Your objective: Could you repeat all of the entries word for word, minus any pictures?

[Saved data entries]
Start of Block

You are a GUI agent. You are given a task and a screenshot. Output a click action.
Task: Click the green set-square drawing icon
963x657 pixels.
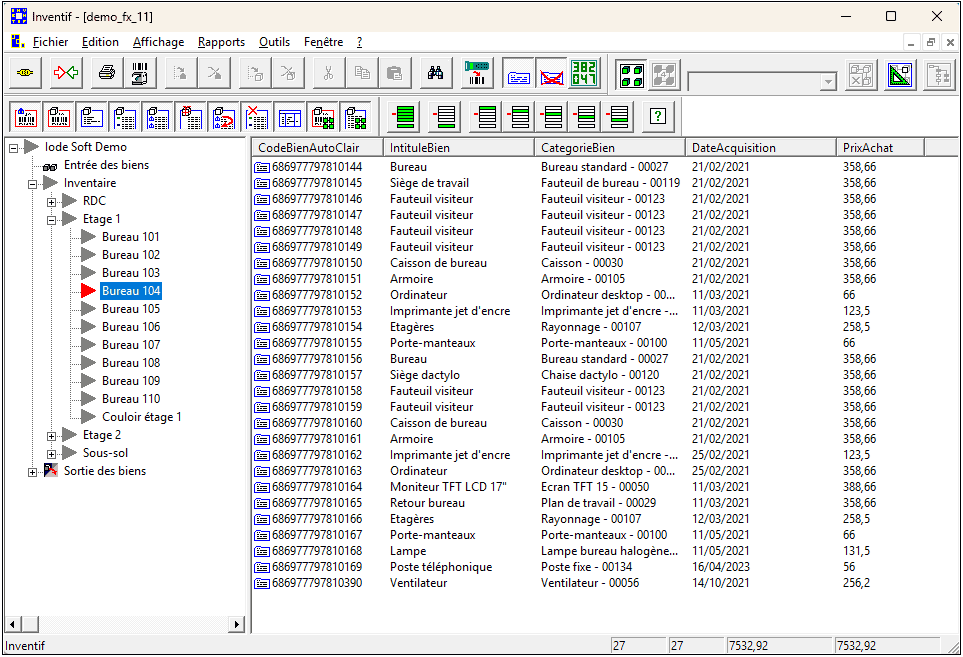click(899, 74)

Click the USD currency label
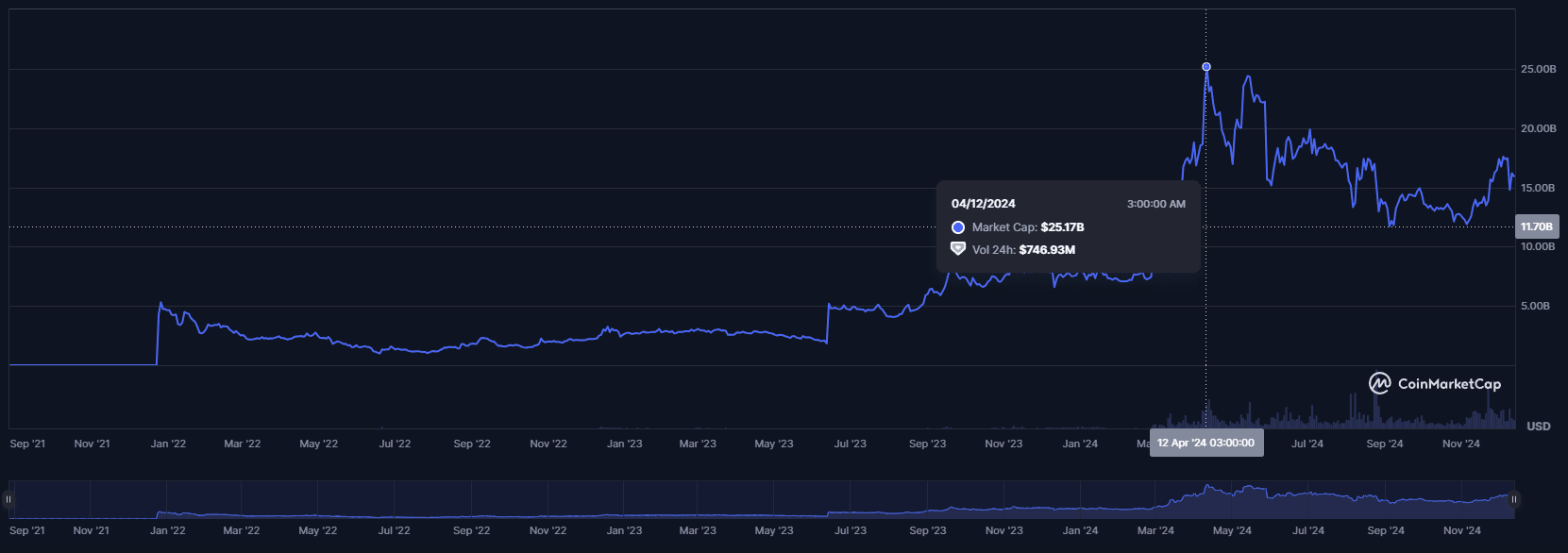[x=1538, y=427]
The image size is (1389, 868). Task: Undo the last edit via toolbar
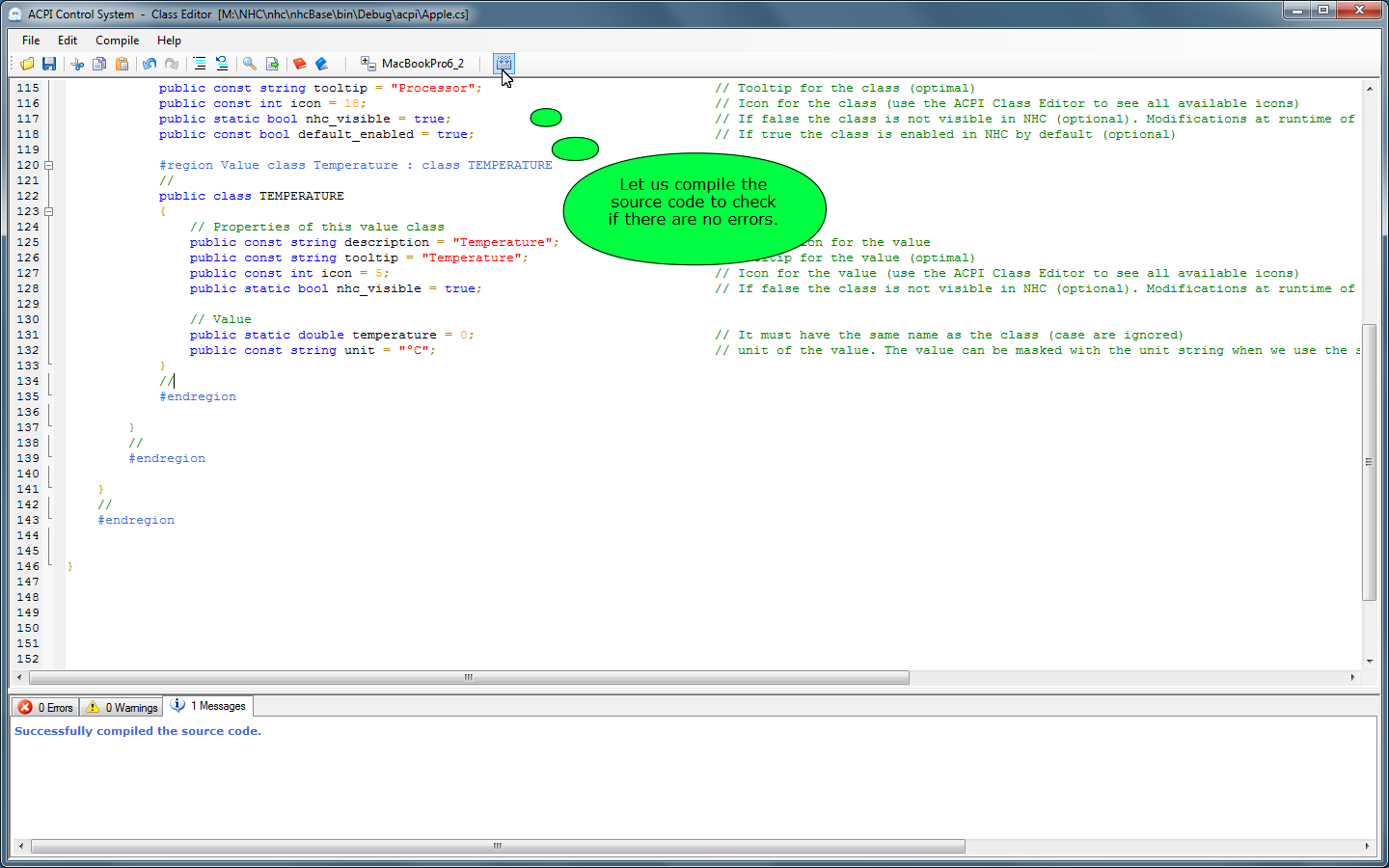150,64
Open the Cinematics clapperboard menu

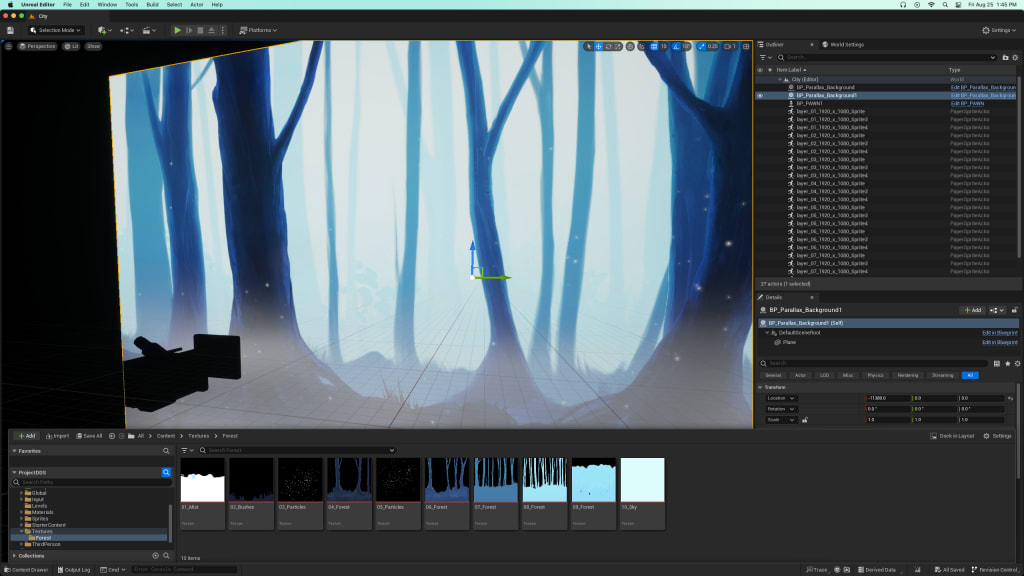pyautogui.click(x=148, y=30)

End of Block

Completed task:
You are a GUI agent. You are given a task and a screenshot. Output a click action.
Task: Click the green set-square drawing icon
963x657 pixels.
click(899, 74)

Click the USD currency label
[x=1538, y=427]
The image size is (1389, 868). Task: Undo the last edit via toolbar
150,64
Open the Cinematics clapperboard menu

pyautogui.click(x=148, y=30)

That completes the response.